**Task item**
Your answer must be every line below, repeated exactly.

**Provided records**

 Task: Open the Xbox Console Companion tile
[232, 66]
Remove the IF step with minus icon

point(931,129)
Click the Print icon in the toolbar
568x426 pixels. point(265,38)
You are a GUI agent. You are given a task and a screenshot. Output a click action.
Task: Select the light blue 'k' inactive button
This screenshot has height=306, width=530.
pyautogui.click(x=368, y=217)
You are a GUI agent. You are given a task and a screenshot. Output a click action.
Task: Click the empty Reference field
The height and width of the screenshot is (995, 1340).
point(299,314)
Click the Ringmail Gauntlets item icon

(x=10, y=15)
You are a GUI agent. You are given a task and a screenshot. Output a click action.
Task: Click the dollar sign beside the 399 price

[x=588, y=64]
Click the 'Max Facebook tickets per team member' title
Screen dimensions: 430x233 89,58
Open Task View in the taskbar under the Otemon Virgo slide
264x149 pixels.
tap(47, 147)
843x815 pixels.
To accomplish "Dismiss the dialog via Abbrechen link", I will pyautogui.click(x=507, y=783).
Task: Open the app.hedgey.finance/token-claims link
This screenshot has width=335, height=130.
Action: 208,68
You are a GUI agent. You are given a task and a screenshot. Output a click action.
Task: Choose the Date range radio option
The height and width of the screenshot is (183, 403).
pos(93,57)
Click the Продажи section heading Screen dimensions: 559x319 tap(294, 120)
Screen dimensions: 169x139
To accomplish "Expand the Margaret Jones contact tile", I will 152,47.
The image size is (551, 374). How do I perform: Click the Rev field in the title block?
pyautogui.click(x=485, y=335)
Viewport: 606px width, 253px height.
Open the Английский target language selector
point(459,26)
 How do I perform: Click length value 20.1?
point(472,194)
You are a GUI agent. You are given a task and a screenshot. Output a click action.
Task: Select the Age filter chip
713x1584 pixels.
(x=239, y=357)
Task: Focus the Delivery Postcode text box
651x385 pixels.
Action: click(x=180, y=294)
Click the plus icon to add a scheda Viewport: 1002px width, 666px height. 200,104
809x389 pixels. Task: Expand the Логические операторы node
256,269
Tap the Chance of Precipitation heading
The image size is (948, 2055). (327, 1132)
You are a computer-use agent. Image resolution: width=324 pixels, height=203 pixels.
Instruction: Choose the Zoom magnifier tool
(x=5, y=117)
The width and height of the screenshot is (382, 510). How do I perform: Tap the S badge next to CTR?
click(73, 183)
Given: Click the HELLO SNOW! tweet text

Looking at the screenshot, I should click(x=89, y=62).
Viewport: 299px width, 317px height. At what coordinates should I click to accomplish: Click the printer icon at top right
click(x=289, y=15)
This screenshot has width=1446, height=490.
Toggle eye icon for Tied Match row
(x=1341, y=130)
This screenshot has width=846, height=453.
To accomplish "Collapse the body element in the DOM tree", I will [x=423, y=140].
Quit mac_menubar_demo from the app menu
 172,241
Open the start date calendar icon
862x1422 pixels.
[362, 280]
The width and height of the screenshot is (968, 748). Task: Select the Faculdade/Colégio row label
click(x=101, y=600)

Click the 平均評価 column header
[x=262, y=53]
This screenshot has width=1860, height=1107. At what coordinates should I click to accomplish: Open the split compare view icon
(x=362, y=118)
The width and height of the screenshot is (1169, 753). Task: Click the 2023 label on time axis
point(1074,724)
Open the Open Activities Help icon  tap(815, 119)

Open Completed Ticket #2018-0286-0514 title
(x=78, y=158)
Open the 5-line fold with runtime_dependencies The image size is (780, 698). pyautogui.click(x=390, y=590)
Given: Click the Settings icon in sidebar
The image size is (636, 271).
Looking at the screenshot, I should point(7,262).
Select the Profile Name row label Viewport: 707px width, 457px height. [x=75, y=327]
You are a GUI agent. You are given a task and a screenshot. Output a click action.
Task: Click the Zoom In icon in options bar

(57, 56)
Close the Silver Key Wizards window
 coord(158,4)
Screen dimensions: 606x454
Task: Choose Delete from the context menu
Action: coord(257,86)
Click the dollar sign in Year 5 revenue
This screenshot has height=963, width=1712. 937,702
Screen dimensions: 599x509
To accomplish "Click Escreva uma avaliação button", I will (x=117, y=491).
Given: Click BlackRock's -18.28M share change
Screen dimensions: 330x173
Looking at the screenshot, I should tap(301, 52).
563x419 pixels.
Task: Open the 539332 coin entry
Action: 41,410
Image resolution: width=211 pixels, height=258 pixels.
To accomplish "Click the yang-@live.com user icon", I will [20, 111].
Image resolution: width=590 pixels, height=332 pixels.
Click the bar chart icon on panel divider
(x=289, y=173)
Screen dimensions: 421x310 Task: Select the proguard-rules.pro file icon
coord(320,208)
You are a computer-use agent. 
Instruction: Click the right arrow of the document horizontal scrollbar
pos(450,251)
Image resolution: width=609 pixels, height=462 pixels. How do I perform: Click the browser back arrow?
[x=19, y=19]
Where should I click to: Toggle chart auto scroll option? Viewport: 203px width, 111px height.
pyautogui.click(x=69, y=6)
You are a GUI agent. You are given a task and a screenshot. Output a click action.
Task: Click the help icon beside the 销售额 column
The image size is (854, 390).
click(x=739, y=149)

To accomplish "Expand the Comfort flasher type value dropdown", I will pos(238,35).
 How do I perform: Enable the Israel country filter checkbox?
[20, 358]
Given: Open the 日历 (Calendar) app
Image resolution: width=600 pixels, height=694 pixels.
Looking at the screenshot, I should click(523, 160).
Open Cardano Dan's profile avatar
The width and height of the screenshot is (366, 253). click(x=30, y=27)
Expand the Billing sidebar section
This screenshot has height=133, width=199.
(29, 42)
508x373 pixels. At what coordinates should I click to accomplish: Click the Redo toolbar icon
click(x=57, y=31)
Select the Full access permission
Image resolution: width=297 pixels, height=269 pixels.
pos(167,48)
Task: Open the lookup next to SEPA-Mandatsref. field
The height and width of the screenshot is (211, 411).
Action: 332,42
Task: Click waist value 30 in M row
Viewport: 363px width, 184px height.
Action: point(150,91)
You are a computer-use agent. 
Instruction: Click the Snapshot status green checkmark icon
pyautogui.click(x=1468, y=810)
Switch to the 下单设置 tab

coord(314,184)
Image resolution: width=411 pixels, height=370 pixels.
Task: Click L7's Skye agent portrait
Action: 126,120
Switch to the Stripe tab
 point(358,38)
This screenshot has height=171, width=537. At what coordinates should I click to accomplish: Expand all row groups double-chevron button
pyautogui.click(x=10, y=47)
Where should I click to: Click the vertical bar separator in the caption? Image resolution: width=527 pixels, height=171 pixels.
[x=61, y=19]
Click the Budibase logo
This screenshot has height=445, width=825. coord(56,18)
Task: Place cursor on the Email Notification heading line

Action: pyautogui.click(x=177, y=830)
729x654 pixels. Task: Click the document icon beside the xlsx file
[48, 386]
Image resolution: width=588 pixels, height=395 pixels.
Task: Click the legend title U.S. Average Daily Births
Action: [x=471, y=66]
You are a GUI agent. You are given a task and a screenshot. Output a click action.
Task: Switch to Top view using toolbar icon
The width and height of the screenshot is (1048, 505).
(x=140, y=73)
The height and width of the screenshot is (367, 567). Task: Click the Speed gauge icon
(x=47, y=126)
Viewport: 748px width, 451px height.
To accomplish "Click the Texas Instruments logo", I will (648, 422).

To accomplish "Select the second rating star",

**Output**
 Task: Open the Xbox Console Companion tile
[232, 66]
Remove the IF step with minus icon

point(931,129)
Click the Print icon in the toolbar
568x426 pixels. point(265,38)
You are a GUI agent. You are given a task and a screenshot. Output a click action.
Task: Select the light blue 'k' inactive button
This screenshot has height=306, width=530.
pyautogui.click(x=368, y=217)
You are a GUI agent. You are given a task and a screenshot. Output a click action.
Task: Click the empty Reference field
The height and width of the screenshot is (995, 1340).
point(299,314)
Click the Ringmail Gauntlets item icon

(x=10, y=15)
You are a GUI agent. You are given a task and a screenshot. Output a click action.
Task: Click the dollar sign beside the 399 price

[x=588, y=64]
Click the 'Max Facebook tickets per team member' title
Screen dimensions: 430x233 89,58
Open Task View in the taskbar under the Otemon Virgo slide
264x149 pixels.
tap(47, 147)
843x815 pixels.
To accomplish "Dismiss the dialog via Abbrechen link", I will pyautogui.click(x=507, y=783).
Task: Open the app.hedgey.finance/token-claims link
This screenshot has width=335, height=130.
Action: 208,68
You are a GUI agent. You are given a task and a screenshot. Output a click action.
Task: Choose the Date range radio option
The height and width of the screenshot is (183, 403).
pos(93,57)
Click the Продажи section heading Screen dimensions: 559x319 tap(294, 120)
Screen dimensions: 169x139
To accomplish "Expand the Margaret Jones contact tile", I will 152,47.
The image size is (551, 374). How do I perform: Click the Rev field in the title block?
pyautogui.click(x=485, y=335)
Viewport: 606px width, 253px height.
Open the Английский target language selector
point(459,26)
 How do I perform: Click length value 20.1?
point(472,194)
You are a GUI agent. You are given a task and a screenshot. Output a click action.
Task: Select the Age filter chip
713x1584 pixels.
(x=239, y=357)
Task: Focus the Delivery Postcode text box
651x385 pixels.
Action: click(x=180, y=294)
Click the plus icon to add a scheda Viewport: 1002px width, 666px height. 200,104
809x389 pixels. Task: Expand the Логические операторы node
256,269
Tap the Chance of Precipitation heading
The image size is (948, 2055). (327, 1132)
You are a computer-use agent. Image resolution: width=324 pixels, height=203 pixels.
Instruction: Choose the Zoom magnifier tool
(x=5, y=117)
The width and height of the screenshot is (382, 510). How do I perform: Tap the S badge next to CTR?
click(73, 183)
Given: Click the HELLO SNOW! tweet text

Looking at the screenshot, I should click(x=89, y=62).
Viewport: 299px width, 317px height. At what coordinates should I click to accomplish: Click the printer icon at top right
click(x=289, y=15)
This screenshot has width=1446, height=490.
Toggle eye icon for Tied Match row
(x=1341, y=130)
This screenshot has width=846, height=453.
To accomplish "Collapse the body element in the DOM tree", I will [x=423, y=140].
Quit mac_menubar_demo from the app menu
 172,241
Open the start date calendar icon
862x1422 pixels.
[362, 280]
The width and height of the screenshot is (968, 748). Task: Select the Faculdade/Colégio row label
click(x=101, y=600)

Click the 平均評価 column header
[x=262, y=53]
This screenshot has width=1860, height=1107. At what coordinates should I click to accomplish: Open the split compare view icon
(x=362, y=118)
The width and height of the screenshot is (1169, 753). Task: Click the 2023 label on time axis
point(1074,724)
Open the Open Activities Help icon  tap(815, 119)

Open Completed Ticket #2018-0286-0514 title
(x=78, y=158)
Open the 5-line fold with runtime_dependencies The image size is (780, 698). pyautogui.click(x=390, y=590)
Given: Click the Settings icon in sidebar
The image size is (636, 271).
Looking at the screenshot, I should point(7,262).
Select the Profile Name row label Viewport: 707px width, 457px height. [x=75, y=327]
You are a GUI agent. You are given a task and a screenshot. Output a click action.
Task: Click the Zoom In icon in options bar

(57, 56)
Close the Silver Key Wizards window
 coord(158,4)
Screen dimensions: 606x454
Task: Choose Delete from the context menu
Action: coord(257,86)
Click the dollar sign in Year 5 revenue
This screenshot has height=963, width=1712. 937,702
Screen dimensions: 599x509
To accomplish "Click Escreva uma avaliação button", I will (x=117, y=491).
Given: Click BlackRock's -18.28M share change
Screen dimensions: 330x173
Looking at the screenshot, I should tap(301, 52).
563x419 pixels.
Task: Open the 539332 coin entry
Action: 41,410
Image resolution: width=211 pixels, height=258 pixels.
To accomplish "Click the yang-@live.com user icon", I will [20, 111].
Image resolution: width=590 pixels, height=332 pixels.
Click the bar chart icon on panel divider
(x=289, y=173)
Screen dimensions: 421x310 Task: Select the proguard-rules.pro file icon
coord(320,208)
You are a computer-use agent. 
Instruction: Click the right arrow of the document horizontal scrollbar
pos(450,251)
Image resolution: width=609 pixels, height=462 pixels. How do I perform: Click the browser back arrow?
[x=19, y=19]
Where should I click to: Toggle chart auto scroll option? Viewport: 203px width, 111px height.
pyautogui.click(x=69, y=6)
You are a GUI agent. You are given a task and a screenshot. Output a click action.
Task: Click the help icon beside the 销售额 column
The image size is (854, 390).
click(x=739, y=149)

To accomplish "Expand the Comfort flasher type value dropdown", I will pos(238,35).
 How do I perform: Enable the Israel country filter checkbox?
[20, 358]
Given: Open the 日历 (Calendar) app
Image resolution: width=600 pixels, height=694 pixels.
Looking at the screenshot, I should click(523, 160).
Open Cardano Dan's profile avatar
The width and height of the screenshot is (366, 253). click(x=30, y=27)
Expand the Billing sidebar section
This screenshot has height=133, width=199.
(29, 42)
508x373 pixels. At what coordinates should I click to accomplish: Click the Redo toolbar icon
click(x=57, y=31)
Select the Full access permission
Image resolution: width=297 pixels, height=269 pixels.
pos(167,48)
Task: Open the lookup next to SEPA-Mandatsref. field
The height and width of the screenshot is (211, 411).
Action: 332,42
Task: Click waist value 30 in M row
Viewport: 363px width, 184px height.
Action: point(150,91)
You are a computer-use agent. 
Instruction: Click the Snapshot status green checkmark icon
pyautogui.click(x=1468, y=810)
Switch to the 下单设置 tab

coord(314,184)
Image resolution: width=411 pixels, height=370 pixels.
Task: Click L7's Skye agent portrait
Action: 126,120
Switch to the Stripe tab
 point(358,38)
This screenshot has height=171, width=537. At what coordinates should I click to accomplish: Expand all row groups double-chevron button
pyautogui.click(x=10, y=47)
Where should I click to: Click the vertical bar separator in the caption? Image resolution: width=527 pixels, height=171 pixels.
[x=61, y=19]
Click the Budibase logo
This screenshot has height=445, width=825. coord(56,18)
Task: Place cursor on the Email Notification heading line

Action: pyautogui.click(x=177, y=830)
729x654 pixels. Task: Click the document icon beside the xlsx file
[48, 386]
Image resolution: width=588 pixels, height=395 pixels.
Task: Click the legend title U.S. Average Daily Births
Action: [x=471, y=66]
You are a GUI agent. You are given a task and a screenshot. Output a click action.
Task: Switch to Top view using toolbar icon
The width and height of the screenshot is (1048, 505).
(x=140, y=73)
The height and width of the screenshot is (367, 567). Task: Click the Speed gauge icon
(x=47, y=126)
Viewport: 748px width, 451px height.
To accomplish "Click the Texas Instruments logo", I will (648, 422).

To accomplish "Select the second rating star",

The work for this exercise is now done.